Vom Hashimoto sind meist junge Frauen betroffen. Bei uns ganz typisch: junge Mutter mit 1 oder 2 Kindern, berufstätig, Haus gebaut oder gerade am bauen, Mann auf Montage, wenn´s geht noch ein Elternteil pflegen und die Schwiegereltern wohnen nebenan. Für die Kinder völlige Selbstaufgabe: Klavier-, Tanz-, Karate-, Reitunterricht – das ganze Programm. Dann noch mindestens Elternsprecher in der Schule. Ach und weil der Ehemann so gern einen Hund hätte, gibt es auch noch einen Vierbeiner um den sie sich kümmern muss. Alles muss perfekt sein, das Haus immer blitzeblank. Und immer modisch gekleidet und gestylt und natürlich lieb und nett und nach außen immer eine freundlich lächelnde Maske damit niemand sieht, was Innen los ist.
Der Klassiker! Finde den Fehler. Niemand, wirklich niemand auf dieser Welt schafft das.
Passend dazu habe ich neulich einen ganz kleinen Bericht am Rande in unserer Zeitung gefunden, in dem stand, dass statistisch 1⁄3 aller Mütter heutzutage mit ihrer Rolle als Mutter unzufrieden sind. Keine weitere Aussage, keine Ursachenermittlung, keine Hintergründe. Mmh.
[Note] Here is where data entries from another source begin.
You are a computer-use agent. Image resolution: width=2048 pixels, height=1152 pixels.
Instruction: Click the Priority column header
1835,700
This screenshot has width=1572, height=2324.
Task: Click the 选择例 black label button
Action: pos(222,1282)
Was passiert mit uns, wenn wir gegen unser Innerstes ankämpfen, nicht auf unsere innere Stimme hören? Was, wenn wir diese Unmenge an 120.000 Vorfahren ignorieren und jedem Modetrend hinterherrennen? Wir uns durch gesellschaftlichen Druck, Medien, Werbung und Konsum manipulieren lassen?
Meine Antwort: Wir zerreißen uns selbst.
All diese Gedanken und Fragen beschäftigen mich und ich versuche jeden Tag mehr, auf mein Innerstes zu hören; was ist gut für mich und was gehört hier nicht her.
Und dann fahre ich am Donnerstag mit dem Auto los und merke erst zu spät, das ich mein Handy zu Hause vergessen habe. Ok, kein Problem, ich nutze es ja sowieso nicht so viel. Aber trotzdem kommt eine starke Unruhe in mir hoch, ein Flattern und ängstliche Gedanken: „oh Gott, jetzt muss ich eine Stunde ungeschützt auf der Straße verbringen, ohne Handy. Was ist wenn mir was passiert? Was mach ich jetzt nur?“
Und das nach nur einer Generation Handys!
Ich habe die Fahrt übrigens überraschender Weise auch ohne Handy völlig schadlos überstanden, es dann liebevoll wieder in meine Arme geschlossen und war froh, dass ich sofort wieder abgesichert war. Und wenn auch nur ganz imaginär.